MakerBot opens new store in Boston
Just before the holiday season begins, Makerbot opens a retail store at Newbury Street in Boston, giving consumers a close look at 3D printers, unique holiday gift ideas and a wide variety of 3D printed made-to-order objects.
"You can take the things that you imagine and make them real," said MakerBot's CEO, Bre Pettis, at the store opening Thursday. "You can make something, and the only person in the world who has to want it is you."
Last year Makerbot opened its first store in Manhattan to let people experience the magic of desktop 3D printing first hand. This store has become a tourist attraction - The store is a stop on many NYC tour bus routes and is also a field trip hot spot for city students.
Boston is the second retail location for MakerBot, and today Makerbot will also open another store at 72 Greenwich Avenue in Greenwich.
That's not all, starting in December, Makerbot will also be introducing an in-store 3D printing service and a 3D photo booth.
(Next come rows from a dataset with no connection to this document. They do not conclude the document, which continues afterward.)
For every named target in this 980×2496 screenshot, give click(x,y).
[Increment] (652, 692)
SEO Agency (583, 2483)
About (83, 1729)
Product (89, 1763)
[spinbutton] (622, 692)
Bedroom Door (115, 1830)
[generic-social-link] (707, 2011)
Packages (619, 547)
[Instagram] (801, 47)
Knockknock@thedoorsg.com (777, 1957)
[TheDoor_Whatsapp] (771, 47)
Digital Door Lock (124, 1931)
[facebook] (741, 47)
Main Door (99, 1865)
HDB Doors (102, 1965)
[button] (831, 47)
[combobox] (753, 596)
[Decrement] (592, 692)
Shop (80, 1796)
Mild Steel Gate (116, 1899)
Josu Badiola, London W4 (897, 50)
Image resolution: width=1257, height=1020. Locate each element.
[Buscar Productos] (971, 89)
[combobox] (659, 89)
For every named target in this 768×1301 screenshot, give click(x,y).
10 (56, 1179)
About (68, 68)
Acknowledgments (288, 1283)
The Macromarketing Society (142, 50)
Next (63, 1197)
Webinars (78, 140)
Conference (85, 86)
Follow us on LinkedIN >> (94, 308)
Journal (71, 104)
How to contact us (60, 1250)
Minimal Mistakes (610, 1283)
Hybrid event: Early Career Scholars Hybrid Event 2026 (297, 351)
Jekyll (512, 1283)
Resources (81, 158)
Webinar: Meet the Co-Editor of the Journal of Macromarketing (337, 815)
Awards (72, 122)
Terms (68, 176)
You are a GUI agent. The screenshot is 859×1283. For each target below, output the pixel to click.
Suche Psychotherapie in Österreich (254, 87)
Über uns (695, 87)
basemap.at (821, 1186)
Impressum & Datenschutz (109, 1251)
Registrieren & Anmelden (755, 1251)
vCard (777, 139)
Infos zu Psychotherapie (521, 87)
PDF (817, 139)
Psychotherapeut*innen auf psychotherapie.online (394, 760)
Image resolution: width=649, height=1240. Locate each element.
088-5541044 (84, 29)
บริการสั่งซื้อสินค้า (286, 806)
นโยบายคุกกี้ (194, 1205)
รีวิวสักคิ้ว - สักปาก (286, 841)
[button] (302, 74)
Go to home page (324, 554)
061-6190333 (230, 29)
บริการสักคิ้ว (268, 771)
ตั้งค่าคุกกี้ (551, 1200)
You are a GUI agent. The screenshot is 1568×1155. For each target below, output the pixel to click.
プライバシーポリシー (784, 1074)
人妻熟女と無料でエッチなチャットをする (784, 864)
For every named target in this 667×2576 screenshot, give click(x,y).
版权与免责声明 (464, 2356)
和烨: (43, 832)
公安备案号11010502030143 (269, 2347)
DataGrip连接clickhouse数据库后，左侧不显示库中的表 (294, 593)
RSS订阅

At the opening ceremony, twelve-year-old Leon McCarthy showed off his 3D printed functioning prosthetic hand that lets him to draw, pick up food and hold a water.
Leon was born without fingers on his left hand. Two years ago his father Paul McCarthy began searching for an inexpensive yet functional prosthetic hand or Leon, and found a video online about a prosthetic hand that anyone could make with a 3-D printer, based on a design by inventor Ivan Owen. Leon tells that his robotic hand is made of parts printed from a MakerBot 3D printer, but he borke a piece of it last week while playing football, so he printed a new finger to repair it. Is it cool?